Ironworks Cafe: Youth Getting Down to Business
“I don’t know another café-type restaurant in Madison that serves as much local food as we do,” claims Lee Davenport, baking and catering coordinator for the Ironworks Café. In its second year, the café— housed in and a key provider to the Goodman Community Center— helps local youth develop skills in the culinary arts. Eight to ten teens work any given week, learning to prepare and serve food while managing the business. During the school year, Vocationally Integrated Pathway (VIP), one of the Madison school district’s alternative programs for high schoolers, helps staff the café during school hours.
Lee, a 14-year veteran of culinary arts, laughs as she tells about a recent tomato transplanting session. The café workers oversee two plots in the community garden across the street. Out of touch with nature, the kids, afraid to touch the plants, demanded gloves and met insect whines with whines of their own. These kids had to step outside their comfort zones as they became acquainted with the realities of food production.
So far this season, workers have raided the gardens for broccoli, basil, radishes, kale, peas, collards, herbs and tomatoes. One diner warned me that the Café has a highly unpredictable menu, a quality she’s eventually found charming. That’s the way local food works, though. Madison gardens don’t pump out much asparagus in August, no matter how badly we might crave it.

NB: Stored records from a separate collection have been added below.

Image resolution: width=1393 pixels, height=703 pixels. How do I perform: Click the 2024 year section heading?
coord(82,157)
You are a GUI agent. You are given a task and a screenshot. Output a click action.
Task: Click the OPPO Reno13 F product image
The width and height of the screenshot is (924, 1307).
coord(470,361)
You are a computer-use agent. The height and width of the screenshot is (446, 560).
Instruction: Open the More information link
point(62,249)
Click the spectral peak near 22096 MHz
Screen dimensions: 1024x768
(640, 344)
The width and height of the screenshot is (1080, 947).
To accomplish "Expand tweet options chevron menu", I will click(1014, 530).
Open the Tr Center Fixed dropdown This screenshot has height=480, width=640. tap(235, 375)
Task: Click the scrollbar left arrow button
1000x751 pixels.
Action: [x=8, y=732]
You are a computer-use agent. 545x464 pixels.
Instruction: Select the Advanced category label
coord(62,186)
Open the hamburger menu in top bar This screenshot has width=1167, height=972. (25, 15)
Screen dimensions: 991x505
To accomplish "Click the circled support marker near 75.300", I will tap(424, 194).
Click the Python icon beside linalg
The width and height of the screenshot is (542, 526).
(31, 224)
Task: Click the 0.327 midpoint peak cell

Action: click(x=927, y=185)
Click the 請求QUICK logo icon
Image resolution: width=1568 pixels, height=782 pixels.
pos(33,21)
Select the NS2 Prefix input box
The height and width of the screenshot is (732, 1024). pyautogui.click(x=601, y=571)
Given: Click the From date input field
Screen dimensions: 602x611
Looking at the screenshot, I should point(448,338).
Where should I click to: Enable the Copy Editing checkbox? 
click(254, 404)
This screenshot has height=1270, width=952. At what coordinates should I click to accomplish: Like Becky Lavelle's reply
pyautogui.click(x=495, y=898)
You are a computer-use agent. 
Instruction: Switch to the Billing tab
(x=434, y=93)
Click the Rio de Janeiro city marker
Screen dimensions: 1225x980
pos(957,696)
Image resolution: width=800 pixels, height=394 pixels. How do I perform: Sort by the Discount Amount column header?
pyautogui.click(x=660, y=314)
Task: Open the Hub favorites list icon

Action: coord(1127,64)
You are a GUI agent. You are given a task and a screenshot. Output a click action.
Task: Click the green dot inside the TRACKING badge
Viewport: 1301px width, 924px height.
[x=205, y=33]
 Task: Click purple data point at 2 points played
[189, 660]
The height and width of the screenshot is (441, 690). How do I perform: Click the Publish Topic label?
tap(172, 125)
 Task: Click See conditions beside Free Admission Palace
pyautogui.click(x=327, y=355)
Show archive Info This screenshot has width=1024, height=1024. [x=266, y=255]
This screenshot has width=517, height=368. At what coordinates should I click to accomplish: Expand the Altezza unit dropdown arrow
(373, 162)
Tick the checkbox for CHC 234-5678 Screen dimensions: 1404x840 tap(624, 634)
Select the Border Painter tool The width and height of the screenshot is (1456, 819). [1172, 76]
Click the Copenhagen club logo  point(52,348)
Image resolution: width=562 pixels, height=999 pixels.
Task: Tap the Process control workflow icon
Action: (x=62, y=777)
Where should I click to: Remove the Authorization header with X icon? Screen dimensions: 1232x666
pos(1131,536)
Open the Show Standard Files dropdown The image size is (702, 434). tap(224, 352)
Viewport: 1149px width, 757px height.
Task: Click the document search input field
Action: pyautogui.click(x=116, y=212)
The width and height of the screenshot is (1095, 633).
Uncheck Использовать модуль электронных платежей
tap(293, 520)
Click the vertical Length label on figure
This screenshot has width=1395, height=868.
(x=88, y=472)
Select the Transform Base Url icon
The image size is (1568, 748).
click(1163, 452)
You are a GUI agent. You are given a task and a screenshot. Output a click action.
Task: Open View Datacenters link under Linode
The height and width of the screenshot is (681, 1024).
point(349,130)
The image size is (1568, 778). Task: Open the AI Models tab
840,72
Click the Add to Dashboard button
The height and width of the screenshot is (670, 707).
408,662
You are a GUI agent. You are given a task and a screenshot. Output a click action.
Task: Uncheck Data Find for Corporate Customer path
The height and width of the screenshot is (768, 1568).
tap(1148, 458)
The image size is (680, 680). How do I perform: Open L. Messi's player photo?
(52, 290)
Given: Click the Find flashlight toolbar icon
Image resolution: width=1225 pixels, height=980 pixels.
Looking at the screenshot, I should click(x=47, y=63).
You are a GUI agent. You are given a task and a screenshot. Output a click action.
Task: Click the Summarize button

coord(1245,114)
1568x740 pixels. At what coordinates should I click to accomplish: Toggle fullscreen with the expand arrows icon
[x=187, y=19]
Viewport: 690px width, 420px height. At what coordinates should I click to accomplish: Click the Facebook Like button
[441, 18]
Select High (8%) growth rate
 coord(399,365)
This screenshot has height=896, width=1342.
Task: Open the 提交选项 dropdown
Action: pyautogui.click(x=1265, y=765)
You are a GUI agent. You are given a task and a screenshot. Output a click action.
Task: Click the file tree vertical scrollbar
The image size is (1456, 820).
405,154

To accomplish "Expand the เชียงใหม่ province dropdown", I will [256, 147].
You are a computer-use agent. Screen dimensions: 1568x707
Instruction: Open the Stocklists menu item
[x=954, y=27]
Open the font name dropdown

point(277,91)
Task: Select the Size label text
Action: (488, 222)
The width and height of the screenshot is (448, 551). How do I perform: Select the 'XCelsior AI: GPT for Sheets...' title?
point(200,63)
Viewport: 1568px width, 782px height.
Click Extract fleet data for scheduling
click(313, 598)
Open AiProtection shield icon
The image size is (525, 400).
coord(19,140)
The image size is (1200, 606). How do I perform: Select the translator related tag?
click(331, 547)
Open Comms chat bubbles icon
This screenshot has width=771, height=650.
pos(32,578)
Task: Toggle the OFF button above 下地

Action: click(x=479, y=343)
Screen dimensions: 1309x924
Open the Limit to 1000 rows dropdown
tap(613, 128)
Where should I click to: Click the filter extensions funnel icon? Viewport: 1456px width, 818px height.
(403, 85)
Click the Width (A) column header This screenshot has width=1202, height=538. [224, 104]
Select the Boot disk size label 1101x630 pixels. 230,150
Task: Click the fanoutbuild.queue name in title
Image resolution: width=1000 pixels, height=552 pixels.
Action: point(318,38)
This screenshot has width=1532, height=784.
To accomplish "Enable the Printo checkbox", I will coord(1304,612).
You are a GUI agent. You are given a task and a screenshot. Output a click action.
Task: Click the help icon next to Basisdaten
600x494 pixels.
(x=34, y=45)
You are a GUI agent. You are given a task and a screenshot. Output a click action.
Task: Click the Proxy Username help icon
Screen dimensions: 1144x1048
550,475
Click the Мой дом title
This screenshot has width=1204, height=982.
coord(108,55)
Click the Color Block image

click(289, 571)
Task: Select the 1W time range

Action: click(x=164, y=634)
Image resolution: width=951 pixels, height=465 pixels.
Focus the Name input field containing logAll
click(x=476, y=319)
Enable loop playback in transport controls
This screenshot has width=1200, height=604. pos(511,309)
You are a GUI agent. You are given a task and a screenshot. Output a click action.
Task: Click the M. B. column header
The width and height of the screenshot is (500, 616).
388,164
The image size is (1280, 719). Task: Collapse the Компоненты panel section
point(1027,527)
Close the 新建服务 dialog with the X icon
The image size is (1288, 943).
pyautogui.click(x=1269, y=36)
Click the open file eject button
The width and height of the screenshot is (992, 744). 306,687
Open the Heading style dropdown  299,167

The folks running the Café work to build bridges with area restaurants, hoping to place their volunteers in paid positions once they can demonstrate strong skills. In a greatly depressed market where teen unemployment rates have never been higher, volunteer experiences can help them get hired.
The first culinary training “graduate” at Ironworks, Raine Streicher, has begun her career with the Underground Food Collective, a hip start-up catering business in Madison, and plans to attend Madison Area Technical College’s culinary arts program this fall.
Planting the Seeds
These three programs show that youth are taking strong steps to reconnect with nature and agriculture when given the opportunities to do so, some needing a little prodding, others chomping at the bit.
Robert Pierce keenly points out to his Sprouts that African culture has always been focused on food; food celebrations abound in the oldest of traditions, indeed centering on the growing season’s bountiful harvest, and continue to this day. Given the opportunity, some young people— likely the leaders of future food celebrations—will take up the shovel and spatula, proud to partake in a most human of traditions, the tradition of feeding ourselves well.